Integration Considerations

When evaluating these platforms for your project, consider these technical factors:

Steve AI advantages:

Raw Shorts advantages:

Decision Framework

Your choice depends on the primary use case:

For developers building video automation systems that require both long-form content and social media clips, combining both platforms in a single pipeline may provide optimal results. Use Steve AI for explainer videos and detailed content, while using Raw Shorts for quick social media updates and advertisements.

Error Handling and Webhook Integration

Production video pipelines need resilient error handling. Steve AI’s webhook support lets you avoid polling loops, which is important when generating dozens of videos simultaneously.

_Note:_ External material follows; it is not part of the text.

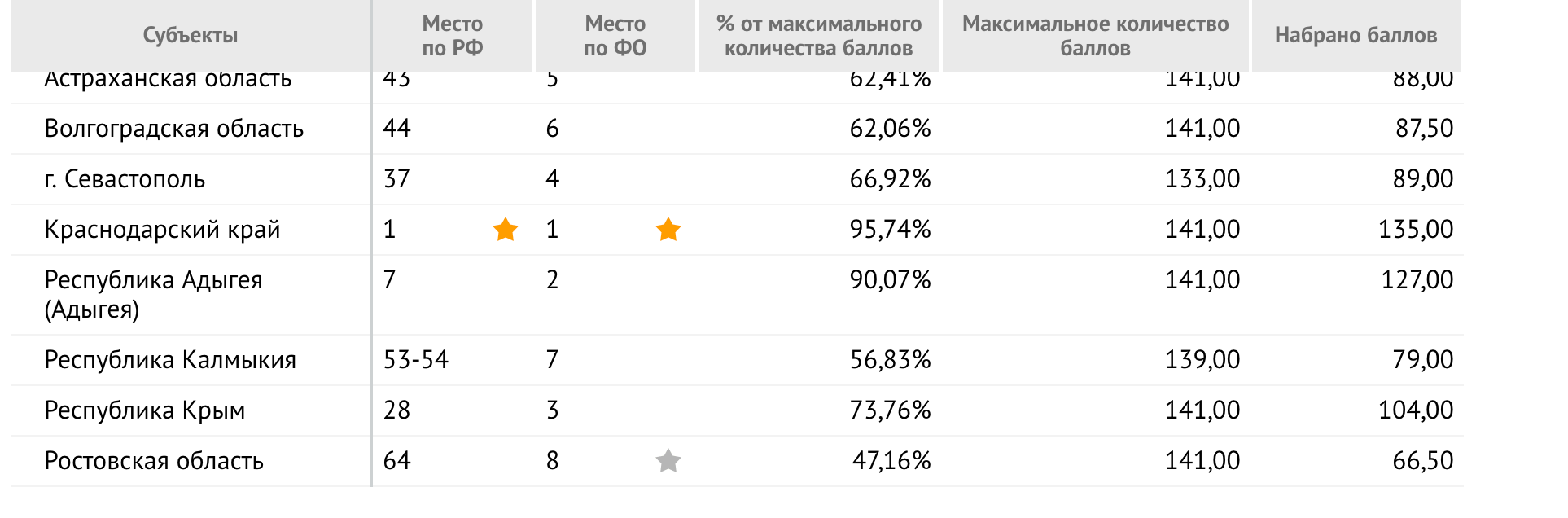Select the Республика Калмыкия row name
1568x518 pixels.
coord(170,360)
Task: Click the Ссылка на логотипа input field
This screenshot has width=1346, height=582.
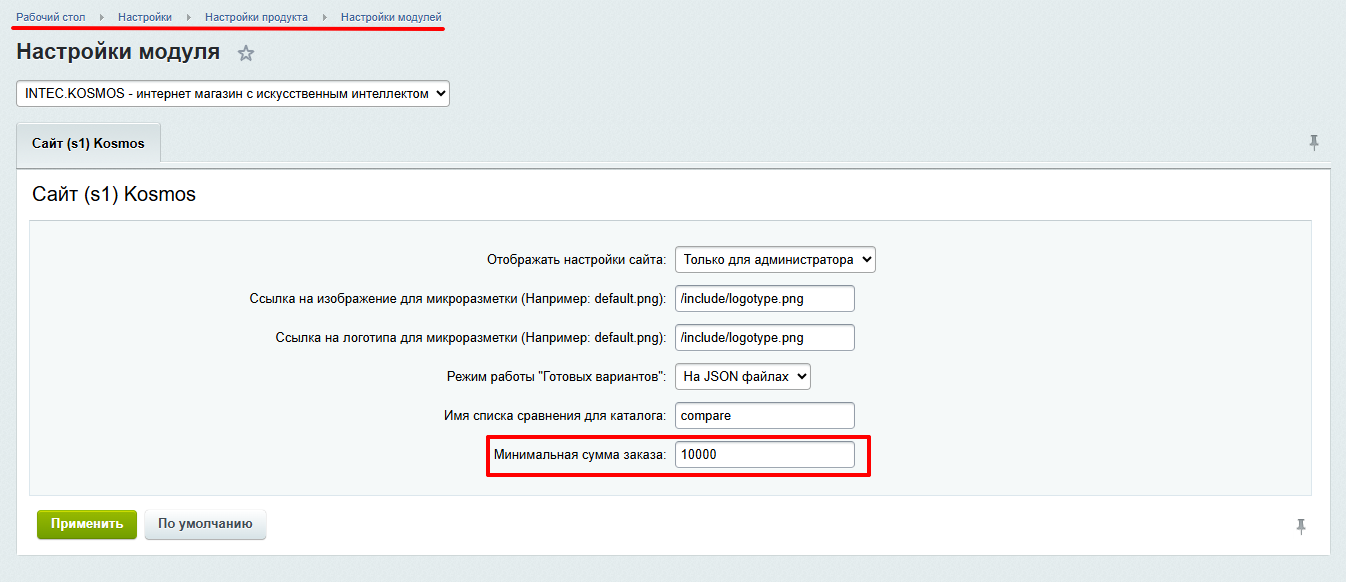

from flask import Flask, request, jsonify

app = Flask(__name__)

@app.route('/webhooks/steve-ai', methods=['POST'])
def handle_steve_ai_webhook():
    """Receive Steve AI completion webhook."""
    data = request.json
    video_id = data.get('video_id')
    status = data.get('status')
    video_url = data.get('video_url')

    if status == 'completed':
        # Store the URL and notify downstream systems
        save_video_result(video_id, video_url)
        trigger_downstream_workflow(video_id)
    elif status == 'failed':
        error = data.get('error', 'Unknown error')
        log_failure(video_id, error)
        schedule_retry(video_id)

    return jsonify({'received': True}), 200

Raw Shorts requires polling, but you can wrap it in a background task queue like Celery or RQ to avoid blocking your main application thread. For high-volume pipelines generating 50+ videos per day, webhook-based processing (Steve AI) reduces infrastructure load compared to continuous polling (Raw Shorts).

Both platforms support retry logic for transient failures. Network timeouts during upload, temporary rendering queue backlogs, and stock asset licensing checks can all cause intermittent failures. Always implement exponential backoff before marking a job as failed.

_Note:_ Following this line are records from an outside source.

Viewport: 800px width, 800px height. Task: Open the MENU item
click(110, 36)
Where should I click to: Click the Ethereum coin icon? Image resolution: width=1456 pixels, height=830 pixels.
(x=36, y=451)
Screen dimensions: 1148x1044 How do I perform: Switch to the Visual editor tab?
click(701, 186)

Frequently Asked Questions

Can I use the first tool and the second tool together?

Yes, many users run both tools simultaneously. the first tool and the second tool serve different strengths, so combining them can cover more use cases than relying on either one alone. Start with whichever matches your most frequent task, then add the other when you hit its limits.

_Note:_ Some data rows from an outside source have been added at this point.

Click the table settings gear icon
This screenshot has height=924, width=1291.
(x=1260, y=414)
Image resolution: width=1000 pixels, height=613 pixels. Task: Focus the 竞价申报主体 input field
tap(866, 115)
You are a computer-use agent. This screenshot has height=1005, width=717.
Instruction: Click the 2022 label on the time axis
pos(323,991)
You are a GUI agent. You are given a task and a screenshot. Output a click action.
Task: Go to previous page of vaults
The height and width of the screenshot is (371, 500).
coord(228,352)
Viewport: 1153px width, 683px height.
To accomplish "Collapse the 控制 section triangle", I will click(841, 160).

Which is better for beginners, the first tool or the second tool?

It depends on your background. the first tool tends to work well if you prefer a guided experience, while the second tool gives more control for users comfortable with configuration. Try the free tier or trial of each before committing to a paid plan.

Is the first tool or the second tool more expensive?

Pricing varies by tier and usage patterns. Both offer free or trial options to start. Check their current pricing pages for the latest plans, since AI tool pricing changes frequently. Factor in your actual usage volume when comparing costs.

How often do the first tool and the second tool update their features?

Both tools release updates regularly, often monthly or more frequently. Feature sets and capabilities change fast in this space. Check each tool’s changelog or blog for the latest additions before making a decision based on any specific feature.

What happens to my data when using the first tool or the second tool?

Review each tool’s privacy policy and terms of service carefully. Most AI tools process your input on their servers, and policies on data retention and training usage vary. If you work with sensitive or proprietary content, look for options to opt out of data collection or use enterprise tiers with stronger privacy guarantees.